Steward / Hyder - Kitwanga

karte-11tag

Datum: 04. September 2002, Mittwoch
Fahrstrecke: 237 Kilometer
Campingplatz: Cassiar RV Park Campground
Bewertung: XXXXXX


Einfacher Platz, eng, Duschen, Waschmaschinen, saubere Anlage, je nach Platz kein Feuer möglich, Strom, Wasser, Abwasser. 20 Dollar


Bericht:

Nach einer eisigkalten Nacht in Stewart, etwa 2 Grad, begrüsste uns der Tag mit schönstem Sonnenschein. Heute wollten wir nochmals zum Fishcreek.

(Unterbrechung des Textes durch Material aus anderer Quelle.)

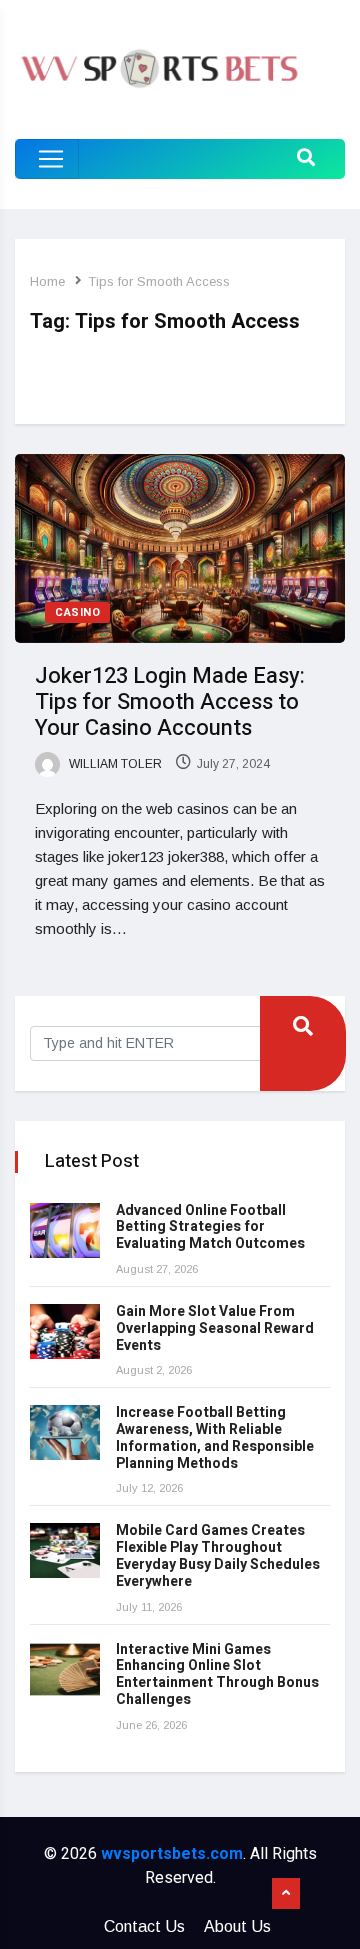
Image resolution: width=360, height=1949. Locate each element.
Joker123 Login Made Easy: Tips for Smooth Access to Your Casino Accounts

DSCF1471 DSCF1467 DSCF1468 Wiederum fuhren wir nach Hyder und nahmen die 8 Kilometer lange Schotterpiste zum Fishcreek unter die Räder. Als wir um 10 Uhr am Parkplatz ankamen hatte es schon etliche Touristen. Sie berichteten uns dass heute noch nicht viel los gewesen sei. Die Rangers führen ein sogenanntes Logbuch. Hier steht geschrieben, wann ein Bär gesichtet worden ist und was es für einer war. Die Rangers kennen hier die meisten Bären, da fast alle am Ohr markiert sind. So können sie immer wieder zurückverfolgen wie oft sie den Fishcreek besuchen. Heute zum Beispiel, war einer um 6.34 Uhr da. Auch wird Buch geführt, wieviele Touristen sich pro Stunde auf der Plattform aufhalten.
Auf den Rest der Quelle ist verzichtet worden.